Aim: Rewrite the data below with "highscores" renamed to "leaderboard", changing nothing else, and leave the pictures out of your answer.

━━━━━ Material ━━━━━

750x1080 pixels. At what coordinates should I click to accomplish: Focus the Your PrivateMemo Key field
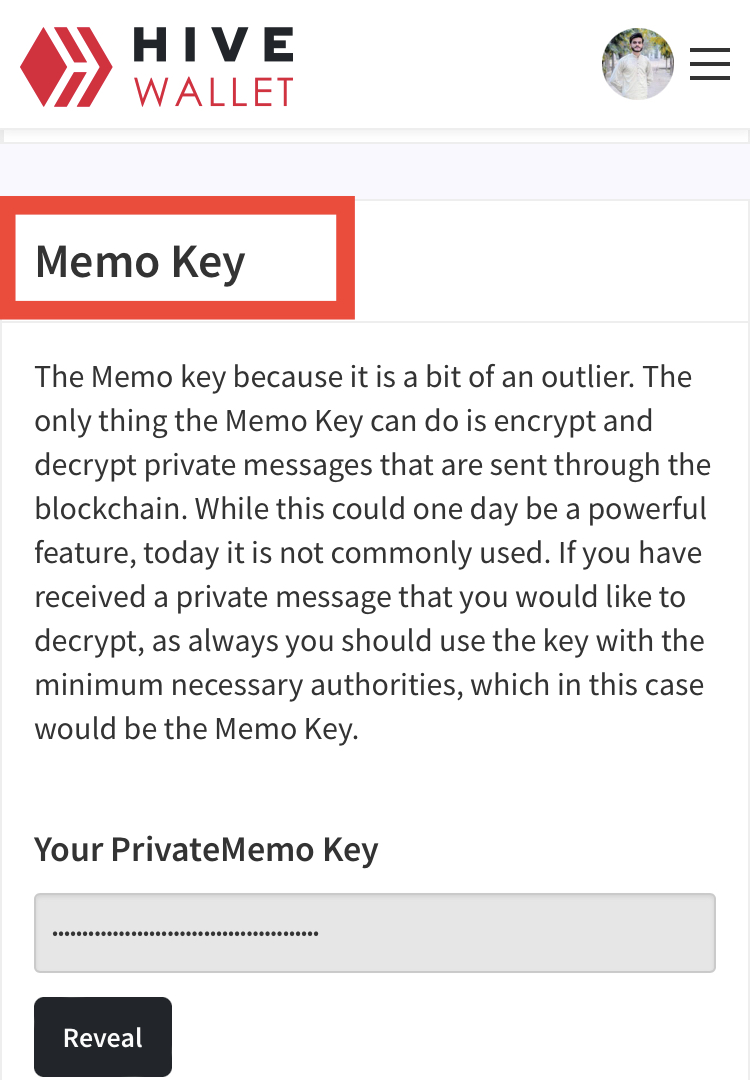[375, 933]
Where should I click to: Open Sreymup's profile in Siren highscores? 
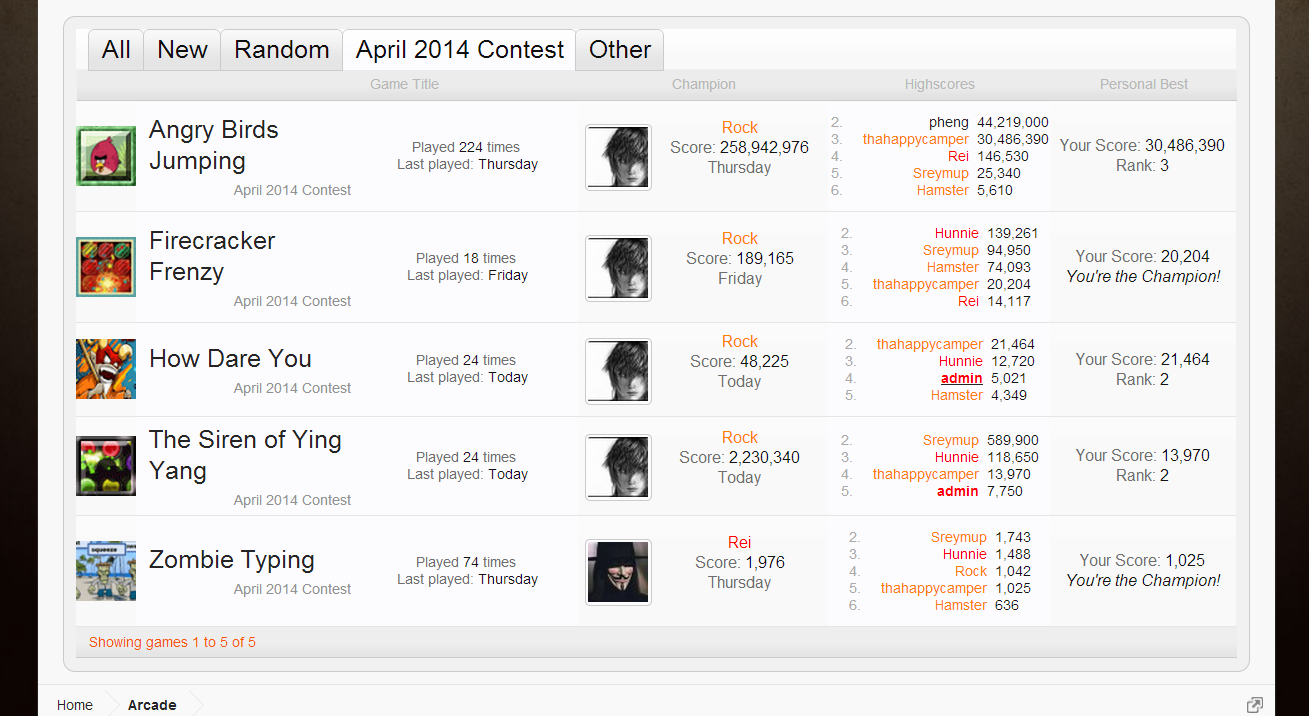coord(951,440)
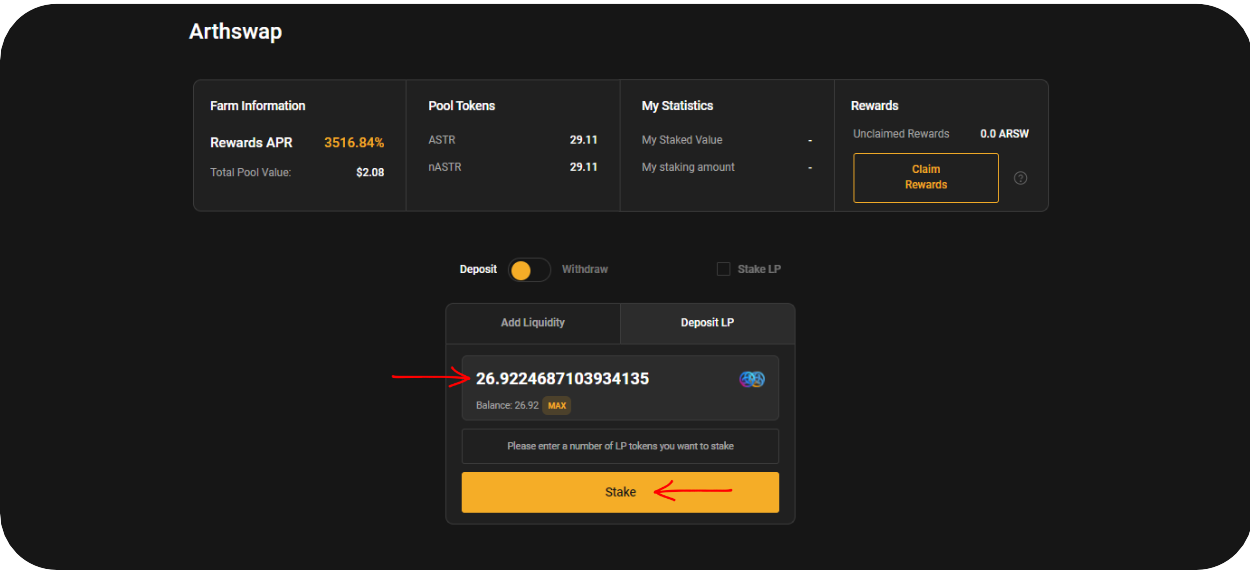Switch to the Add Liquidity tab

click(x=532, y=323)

━━━━━

Solved exercise:
750x1080 pixels. At what coordinates should I click to accomplish: Focus the Your PrivateMemo Key field
[375, 933]
Where should I click to: Open Sreymup's profile in Siren leaderboard? 
coord(951,440)
Switch to the Add Liquidity tab

click(x=532, y=323)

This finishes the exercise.